» WHAT YOU SHOULD DO
Write out exactly the lines of the entries below from the one holding "You are a GUI" to the one holding "Ablehnen (751, 1422)", inclusive, and leave out all other lines.

» DATASET RECORDS
=====

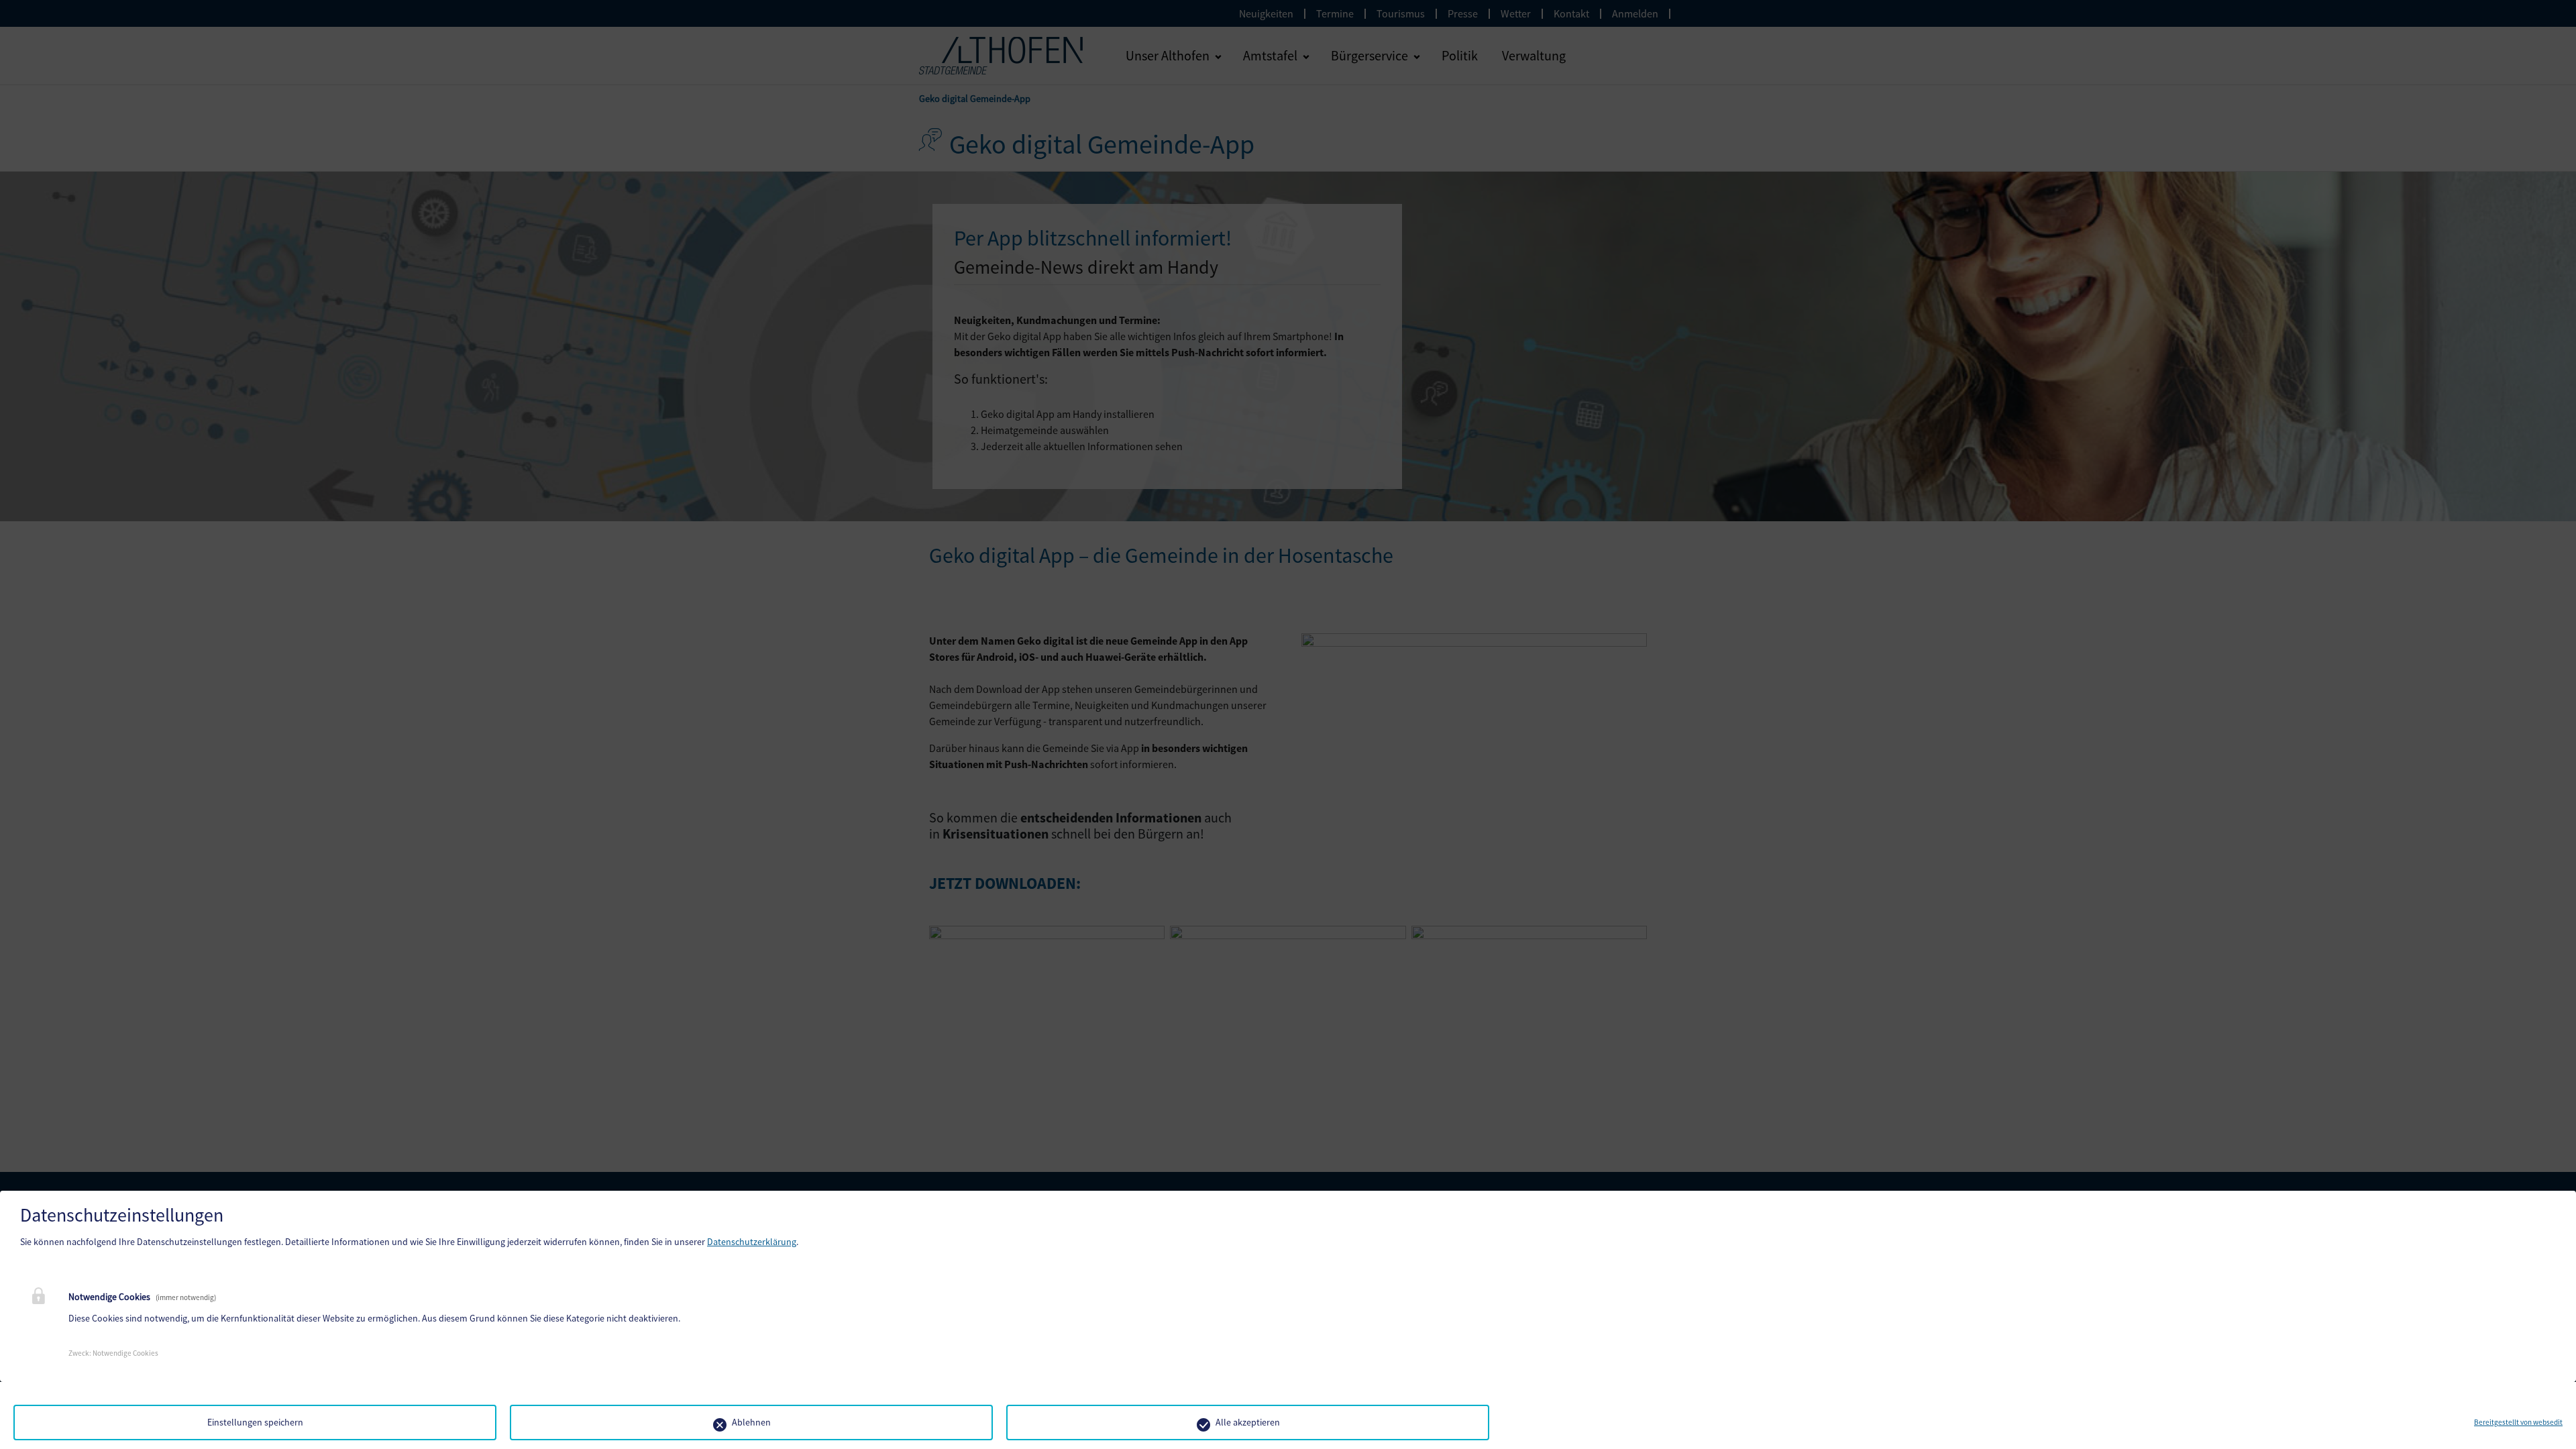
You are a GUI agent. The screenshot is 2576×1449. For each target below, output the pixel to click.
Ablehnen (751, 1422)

=====

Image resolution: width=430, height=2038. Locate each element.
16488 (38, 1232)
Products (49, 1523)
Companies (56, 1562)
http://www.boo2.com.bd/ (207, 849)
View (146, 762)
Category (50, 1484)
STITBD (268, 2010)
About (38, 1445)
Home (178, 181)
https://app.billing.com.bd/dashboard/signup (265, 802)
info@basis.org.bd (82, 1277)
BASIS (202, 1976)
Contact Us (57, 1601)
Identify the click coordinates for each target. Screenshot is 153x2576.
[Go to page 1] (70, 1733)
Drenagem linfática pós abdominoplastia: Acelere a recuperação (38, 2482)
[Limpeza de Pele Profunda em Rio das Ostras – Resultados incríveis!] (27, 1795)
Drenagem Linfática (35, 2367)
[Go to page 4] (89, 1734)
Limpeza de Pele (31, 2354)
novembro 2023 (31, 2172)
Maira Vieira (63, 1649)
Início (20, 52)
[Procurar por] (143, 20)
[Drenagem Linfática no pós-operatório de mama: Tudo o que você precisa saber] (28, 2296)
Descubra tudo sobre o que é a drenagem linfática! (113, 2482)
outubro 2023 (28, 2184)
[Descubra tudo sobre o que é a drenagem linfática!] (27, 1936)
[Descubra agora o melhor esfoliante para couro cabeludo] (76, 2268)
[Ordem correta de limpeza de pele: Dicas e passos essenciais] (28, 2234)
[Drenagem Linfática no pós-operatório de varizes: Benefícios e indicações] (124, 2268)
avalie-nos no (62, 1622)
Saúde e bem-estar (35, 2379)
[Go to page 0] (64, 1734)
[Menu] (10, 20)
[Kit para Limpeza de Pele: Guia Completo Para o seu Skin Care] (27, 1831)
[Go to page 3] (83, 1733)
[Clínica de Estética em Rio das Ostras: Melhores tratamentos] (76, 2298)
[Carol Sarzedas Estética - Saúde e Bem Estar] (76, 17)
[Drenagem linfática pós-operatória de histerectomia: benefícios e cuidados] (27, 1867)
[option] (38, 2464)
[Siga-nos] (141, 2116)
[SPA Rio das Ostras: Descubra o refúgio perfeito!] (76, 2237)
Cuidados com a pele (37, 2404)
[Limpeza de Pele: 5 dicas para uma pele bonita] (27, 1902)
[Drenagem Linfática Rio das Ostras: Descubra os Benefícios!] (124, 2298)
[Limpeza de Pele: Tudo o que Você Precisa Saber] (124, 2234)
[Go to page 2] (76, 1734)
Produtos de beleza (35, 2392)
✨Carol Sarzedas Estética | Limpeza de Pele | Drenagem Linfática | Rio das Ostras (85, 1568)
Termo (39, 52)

=====

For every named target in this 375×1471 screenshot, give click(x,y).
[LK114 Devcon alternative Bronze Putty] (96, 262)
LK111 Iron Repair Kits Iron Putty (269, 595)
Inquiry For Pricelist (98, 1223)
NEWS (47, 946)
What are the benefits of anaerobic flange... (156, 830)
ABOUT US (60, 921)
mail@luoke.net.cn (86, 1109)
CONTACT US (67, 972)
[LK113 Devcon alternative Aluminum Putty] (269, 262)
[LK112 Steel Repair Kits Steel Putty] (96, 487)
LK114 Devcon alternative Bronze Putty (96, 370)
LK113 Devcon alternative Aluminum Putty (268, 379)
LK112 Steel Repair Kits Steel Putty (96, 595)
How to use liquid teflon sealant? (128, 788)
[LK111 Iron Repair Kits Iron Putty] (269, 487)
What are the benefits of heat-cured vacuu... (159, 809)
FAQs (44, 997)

=====

» RESULT OF THE TASK
You are a GUI agent. The screenshot is 2576×1449. For each target below, output the pixel to click.
Ablehnen (751, 1422)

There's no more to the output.